Afortunadamente, los datos son pertinaces. Ni las hecatombes por lluvia ácida acabaron con los bosques europeos, como alertó la revista Spiegel en 1980; ni las reservas de petróleo han seguido el curso de los asustados vaticinios de los 70; ni la población del planeta ha colapsado maltusianamente, como aseguraba el Club de Roma; ni las ranas y salmones perdieron la vista por culpa del agujero de la capa de ozono, como descubrió un despavorido Al Gore en 1992 (en realidad, los anfibios están en declive por razones mucho más cercanas al suelo, los salmones ciegos son una excepción y el cáncer de piel en humanos sigue creciendo, a pesar de que la capa de ozono se ha recuperado en buena medida).

Detrás de todas estas ideas subyace un peligroso mantra: la humanidad es el cáncer de la naturaleza.
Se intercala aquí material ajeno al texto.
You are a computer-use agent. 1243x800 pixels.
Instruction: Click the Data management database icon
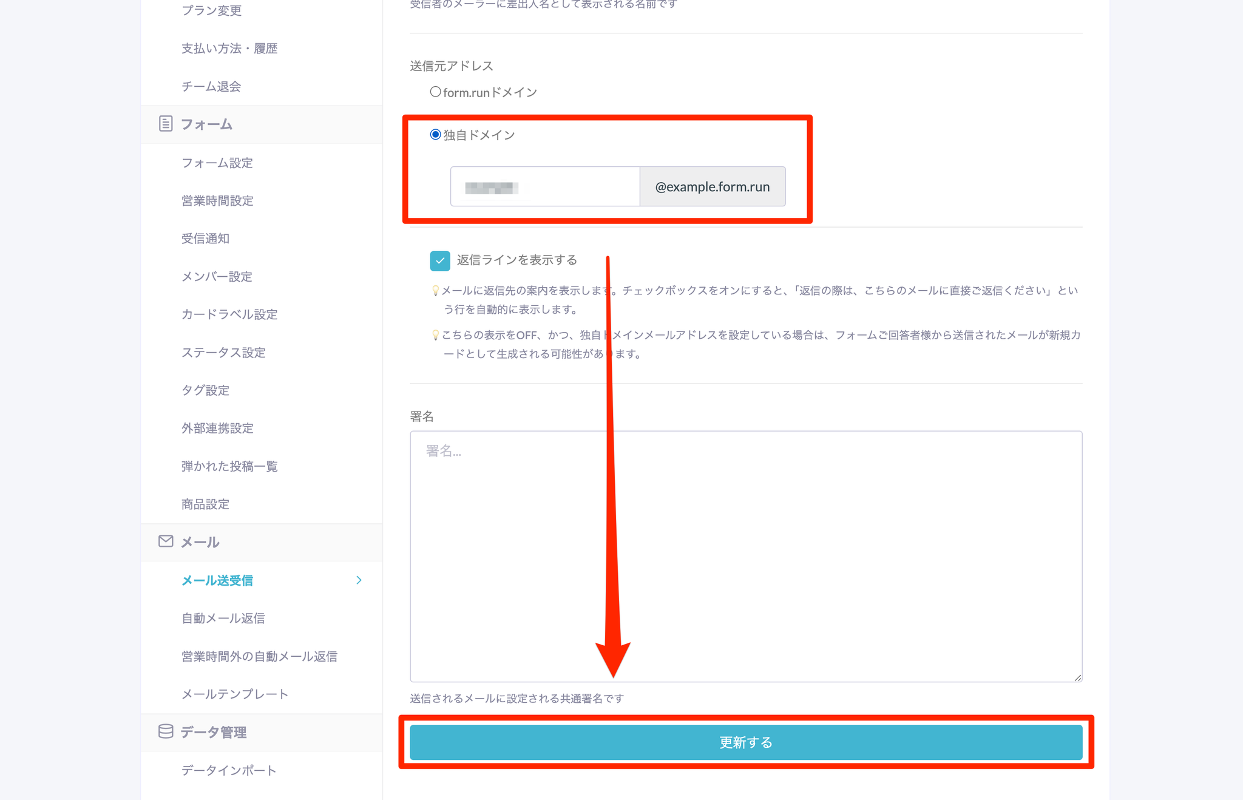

Un leitmotiv antropofóbico que puede servir para justificar todas las estulticias políticas que uno desee. Una idea preaceptada que se exhibe en las escuelas y en los medios de comunicación y desprecia la realidad más sobria (y menos mediática) de que el ser humano ha sido el único animal capaz de progresar sin parar, contra el viento y la marea de las enfermedades y las miserias, gracias a su capacidad para generar ciencia.

En algo tiene razón New Scientist: la chispa que hizo volar la dinamita catastroecologista en Occidente fue el libro de Rachel Carson. Razón suficiente para que no aparezca en un listado de obras de ciencia.